6 Şubat 2023 tarihinde Kahramanmaraş’ta gerçekleşen Pazarcık ve Elbistan depremleri, Türkiye’nin deprem risklerini bir kez daha gündeme getirdi. Sakarya Üniversitesi Jeofizik Mühendisliği Bölümünün başkanlığını yürüten ve SAÜ Deprem Araştırma Merkezi’nde de görev alan Prof. Dr. Murat Utkucu, bu büyük felaketin Türkiye’nin deprem hazırlığının ne seviyede olduğunu gözler önüne serdiğine dikkat çekti.
Prof. Dr.

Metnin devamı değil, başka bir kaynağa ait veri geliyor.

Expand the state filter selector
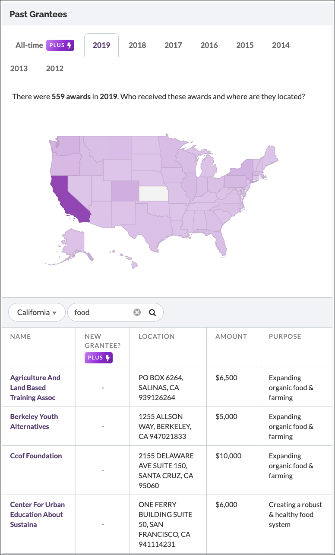Viewport: 335px width, 555px height. pos(37,312)
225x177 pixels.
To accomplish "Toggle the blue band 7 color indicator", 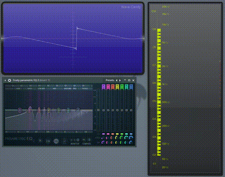I will (x=131, y=134).
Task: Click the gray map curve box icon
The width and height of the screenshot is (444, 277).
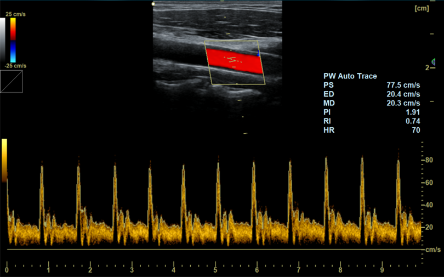Action: pyautogui.click(x=11, y=81)
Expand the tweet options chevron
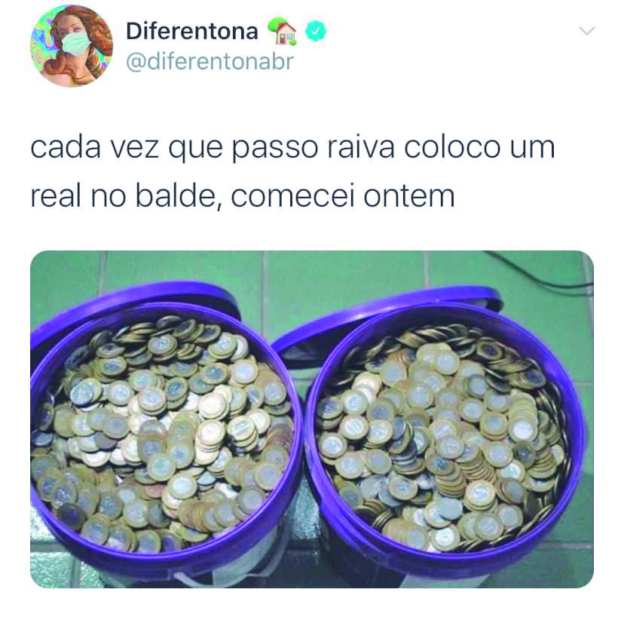Viewport: 624px width, 620px height. click(x=587, y=31)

Utkucu, Kahramanmaraş’taki depremlerin Doğu Anadolu Fay Zonu’nda yıllardır biriken gerilimin bir sonucu olduğunu ifade ederek, “6 Şubat 2023’te meydana gelen Pazarcık (Mw 7.8) ve Elbistan (Mw 7.6) depremleri ülkemizde ciddi yıkımlara neden oldu. Maraş Sismik Boşluğu olarak bilinen bu alanda 500 yıldır büyük bir sarsıntı gözlemlenmiyordu. Bu depremler, o biriken gerilimin patlak vermesiyle gerçekleşti. İkinci sarsıntı ise, ilk depremden dokuz saat sonra Doğu Anadolu Fay Zonu’nun kuzey kısmında meydana geldi ki bu durum oldukça sıradışı bir gelişme. İlk depremin yarattığı gerilim değişimi, ikinci büyük sarsıntıyı tetikledi ve böylece çift deprem olayı oluştu” şeklinde konuştu.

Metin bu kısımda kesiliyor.